> [TASK PROMPT]:
When you reach the line in the listing below that contains "May 2024 (45, 1248)", begin returning lines exactly as written, and stop after the line that contains "Jimbob and Wally (44, 2229)". Return no other lines.

> [TASK INPUT]:
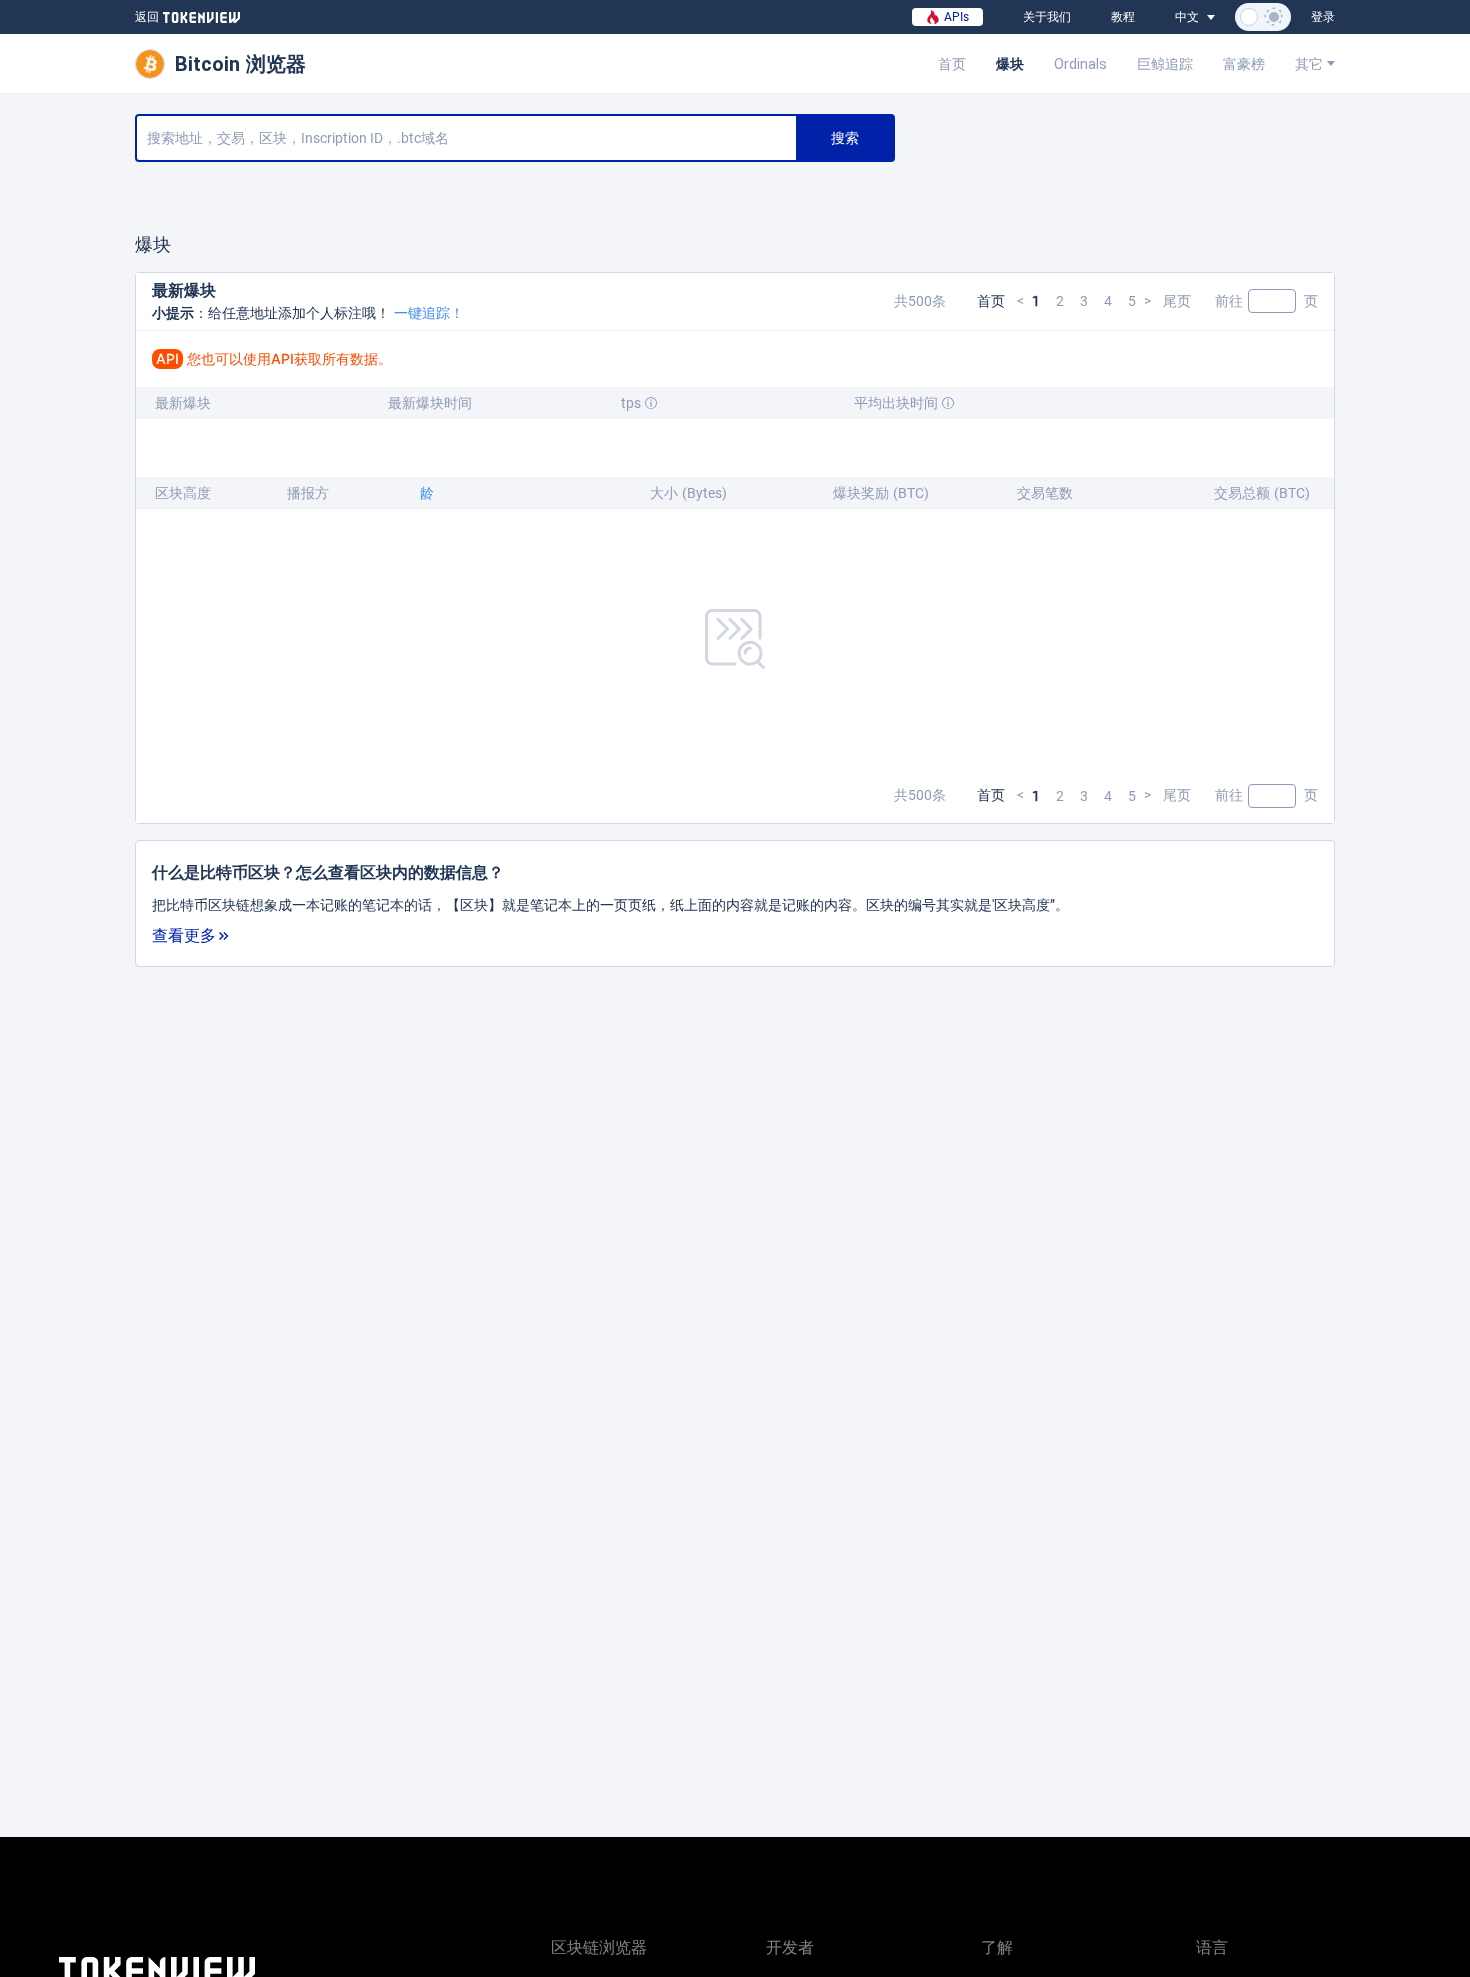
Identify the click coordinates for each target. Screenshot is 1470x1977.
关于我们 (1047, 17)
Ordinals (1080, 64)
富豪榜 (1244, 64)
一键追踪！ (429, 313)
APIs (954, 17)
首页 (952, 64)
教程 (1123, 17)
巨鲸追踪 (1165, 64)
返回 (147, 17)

--

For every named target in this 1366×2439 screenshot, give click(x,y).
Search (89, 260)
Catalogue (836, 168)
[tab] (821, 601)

==

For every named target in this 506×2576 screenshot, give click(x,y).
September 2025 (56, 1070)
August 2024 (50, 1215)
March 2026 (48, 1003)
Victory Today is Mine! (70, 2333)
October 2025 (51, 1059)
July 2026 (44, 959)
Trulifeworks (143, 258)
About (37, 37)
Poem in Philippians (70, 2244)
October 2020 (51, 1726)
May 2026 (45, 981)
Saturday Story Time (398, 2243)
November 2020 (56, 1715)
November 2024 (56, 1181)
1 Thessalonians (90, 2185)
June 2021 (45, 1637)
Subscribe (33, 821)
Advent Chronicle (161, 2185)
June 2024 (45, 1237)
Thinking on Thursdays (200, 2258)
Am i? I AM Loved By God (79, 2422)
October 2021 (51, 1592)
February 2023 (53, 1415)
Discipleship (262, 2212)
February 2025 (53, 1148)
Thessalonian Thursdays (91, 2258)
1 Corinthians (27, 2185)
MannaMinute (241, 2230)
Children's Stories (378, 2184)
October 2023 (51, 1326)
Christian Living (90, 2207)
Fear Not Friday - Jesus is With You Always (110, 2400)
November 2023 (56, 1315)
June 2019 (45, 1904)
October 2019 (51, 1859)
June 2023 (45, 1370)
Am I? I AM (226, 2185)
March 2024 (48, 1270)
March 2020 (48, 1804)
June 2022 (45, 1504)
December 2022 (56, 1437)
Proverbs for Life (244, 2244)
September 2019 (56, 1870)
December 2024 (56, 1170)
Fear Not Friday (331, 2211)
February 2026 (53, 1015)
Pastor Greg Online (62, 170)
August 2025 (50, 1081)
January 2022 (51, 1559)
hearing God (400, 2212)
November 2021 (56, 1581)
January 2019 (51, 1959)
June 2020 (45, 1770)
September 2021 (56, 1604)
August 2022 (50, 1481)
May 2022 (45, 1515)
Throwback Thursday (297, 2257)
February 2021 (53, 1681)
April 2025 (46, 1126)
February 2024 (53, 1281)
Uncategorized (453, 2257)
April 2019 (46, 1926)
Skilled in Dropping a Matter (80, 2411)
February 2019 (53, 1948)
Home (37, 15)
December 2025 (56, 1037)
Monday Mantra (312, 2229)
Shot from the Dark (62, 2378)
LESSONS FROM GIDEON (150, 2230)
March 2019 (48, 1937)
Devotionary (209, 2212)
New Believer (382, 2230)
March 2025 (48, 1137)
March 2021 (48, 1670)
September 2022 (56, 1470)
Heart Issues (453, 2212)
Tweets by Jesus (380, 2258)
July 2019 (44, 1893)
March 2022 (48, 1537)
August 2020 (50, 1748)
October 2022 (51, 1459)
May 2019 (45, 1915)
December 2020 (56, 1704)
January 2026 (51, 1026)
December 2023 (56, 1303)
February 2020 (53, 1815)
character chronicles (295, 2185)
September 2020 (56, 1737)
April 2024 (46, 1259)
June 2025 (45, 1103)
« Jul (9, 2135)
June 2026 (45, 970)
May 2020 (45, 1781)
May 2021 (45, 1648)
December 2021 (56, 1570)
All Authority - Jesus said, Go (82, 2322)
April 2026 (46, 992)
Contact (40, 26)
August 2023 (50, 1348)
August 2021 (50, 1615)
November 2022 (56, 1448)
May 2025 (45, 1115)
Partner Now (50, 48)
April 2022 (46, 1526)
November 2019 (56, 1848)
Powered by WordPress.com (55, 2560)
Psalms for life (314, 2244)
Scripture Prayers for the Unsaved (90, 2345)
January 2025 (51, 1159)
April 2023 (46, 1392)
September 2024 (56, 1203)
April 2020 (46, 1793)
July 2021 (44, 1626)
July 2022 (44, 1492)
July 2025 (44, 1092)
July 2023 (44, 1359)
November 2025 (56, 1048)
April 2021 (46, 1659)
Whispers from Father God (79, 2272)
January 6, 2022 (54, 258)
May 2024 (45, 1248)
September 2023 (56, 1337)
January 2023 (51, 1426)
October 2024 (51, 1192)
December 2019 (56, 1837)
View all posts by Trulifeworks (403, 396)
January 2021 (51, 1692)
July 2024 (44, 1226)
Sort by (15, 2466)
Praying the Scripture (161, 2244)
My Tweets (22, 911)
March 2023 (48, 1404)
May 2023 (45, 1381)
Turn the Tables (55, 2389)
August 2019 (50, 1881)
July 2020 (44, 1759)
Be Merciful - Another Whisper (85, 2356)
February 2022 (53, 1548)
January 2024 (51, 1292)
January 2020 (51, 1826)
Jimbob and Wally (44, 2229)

> [EXERCISE OUTPUT]:
May 2024 (45, 1248)
September 2023 (56, 1337)
January 2023 (51, 1426)
October 2024 (51, 1192)
December 2019 (56, 1837)
View all posts by Trulifeworks (403, 396)
January 2021 (51, 1692)
July 2024 (44, 1226)
Sort by (15, 2466)
Praying the Scripture (161, 2244)
My Tweets (22, 911)
March 2023 (48, 1404)
May 2023 (45, 1381)
Turn the Tables (55, 2389)
August 2019 (50, 1881)
July 2020 (44, 1759)
Be Merciful - Another Whisper (85, 2356)
February 2022 (53, 1548)
January 2024 (51, 1292)
January 2020 (51, 1826)
Jimbob and Wally (44, 2229)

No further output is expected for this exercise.